- THE PROBLEM:
Check each line of the listing for the string "agent". Copy those where it appears.

ENTRIES SHOWN Start Marker

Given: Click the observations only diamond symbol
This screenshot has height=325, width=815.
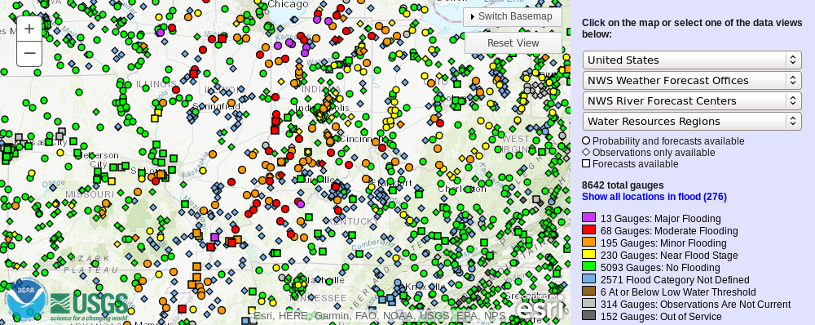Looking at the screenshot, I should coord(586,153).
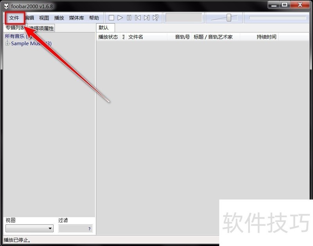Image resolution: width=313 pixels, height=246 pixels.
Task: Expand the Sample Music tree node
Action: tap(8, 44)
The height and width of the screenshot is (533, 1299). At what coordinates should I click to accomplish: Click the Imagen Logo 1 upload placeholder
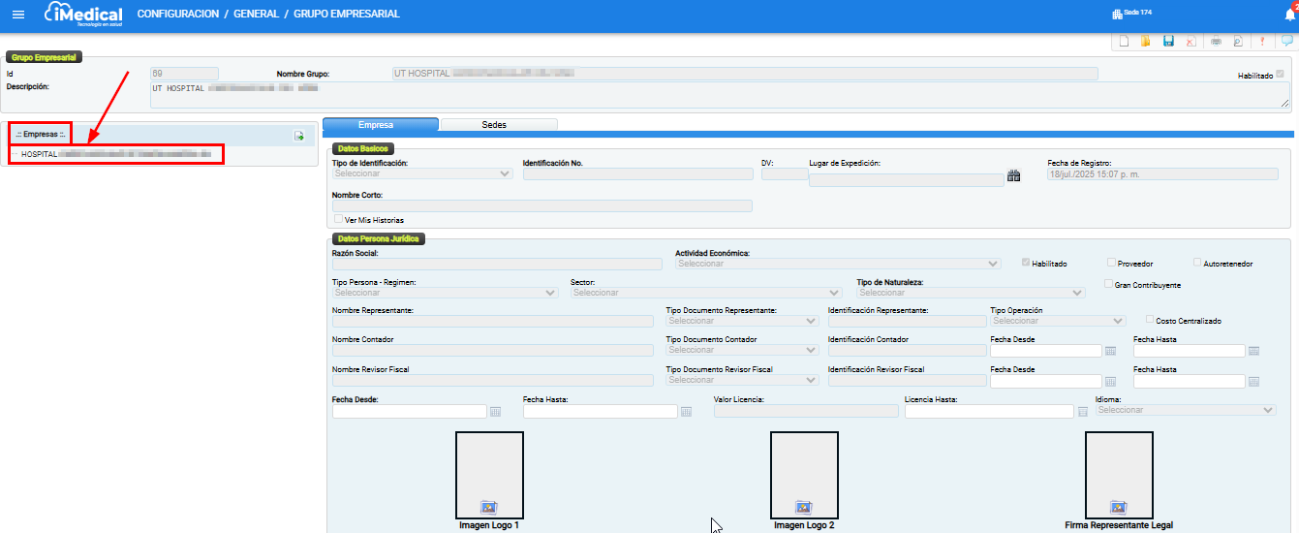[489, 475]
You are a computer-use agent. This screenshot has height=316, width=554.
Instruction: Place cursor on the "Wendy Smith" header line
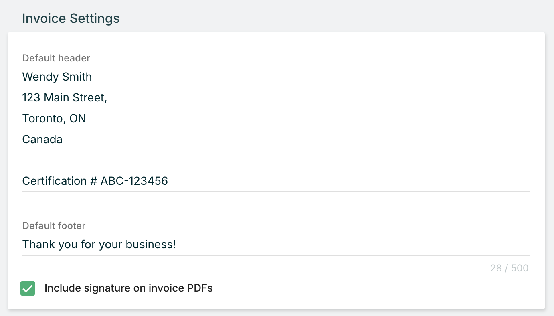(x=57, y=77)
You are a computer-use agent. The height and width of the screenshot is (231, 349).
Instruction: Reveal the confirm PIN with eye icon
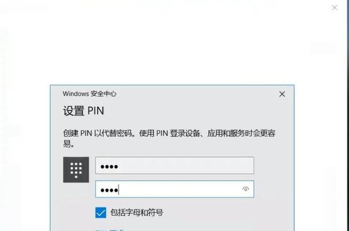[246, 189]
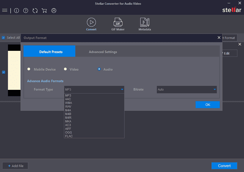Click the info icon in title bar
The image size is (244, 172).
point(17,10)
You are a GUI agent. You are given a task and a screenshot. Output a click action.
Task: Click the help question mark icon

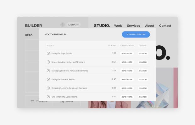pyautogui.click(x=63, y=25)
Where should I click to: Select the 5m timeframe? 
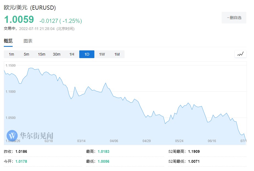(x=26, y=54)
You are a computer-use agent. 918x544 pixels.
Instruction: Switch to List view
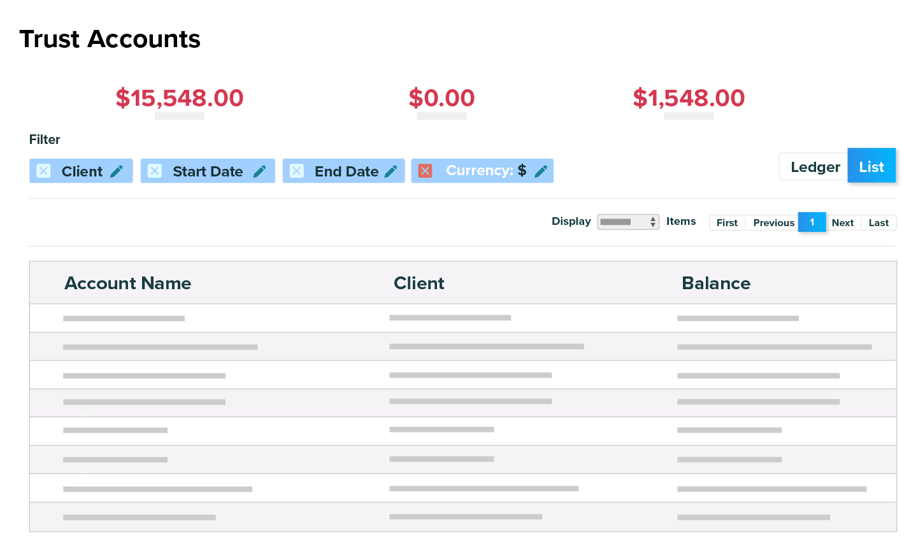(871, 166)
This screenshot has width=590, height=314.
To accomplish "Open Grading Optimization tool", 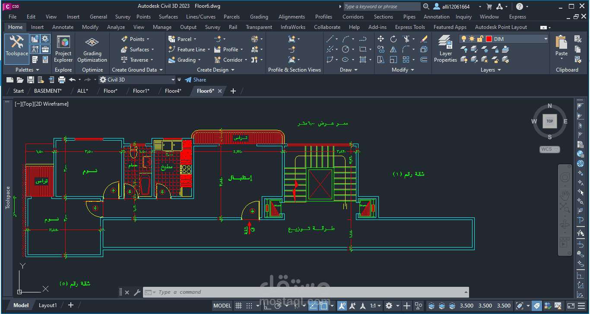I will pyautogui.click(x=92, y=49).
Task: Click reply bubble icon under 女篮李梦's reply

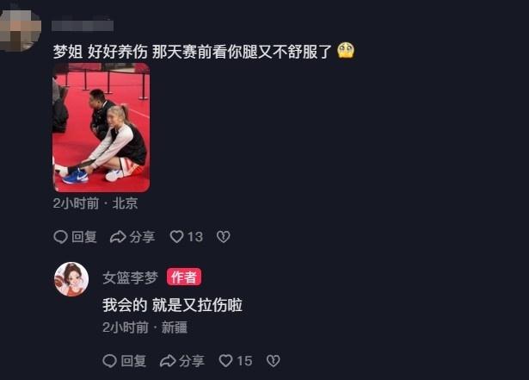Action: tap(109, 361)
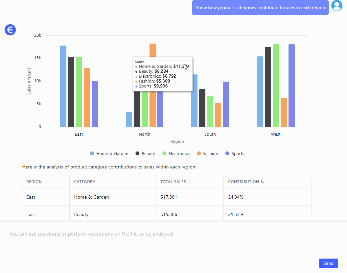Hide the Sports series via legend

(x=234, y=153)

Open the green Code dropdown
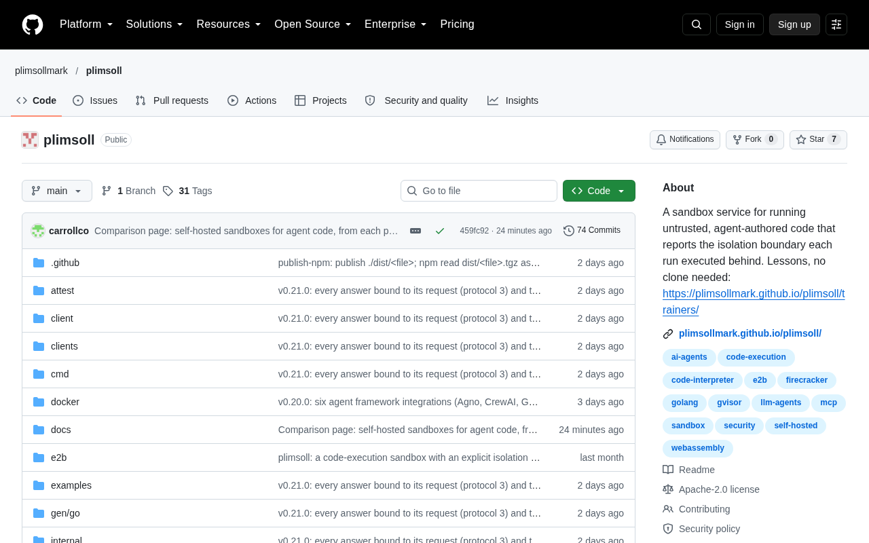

ENTRIES SHOWN End Marker

- WRITTEN SOLUTION:
You are a computer-use agent. This screenshot has height=316, width=554.
You are a computer-use agent. The height and width of the screenshot is (231, 349).
You are a GUI agent. You are given a task and a screenshot. Output a click action.
You are a computer-use agent. 918x544 pixels.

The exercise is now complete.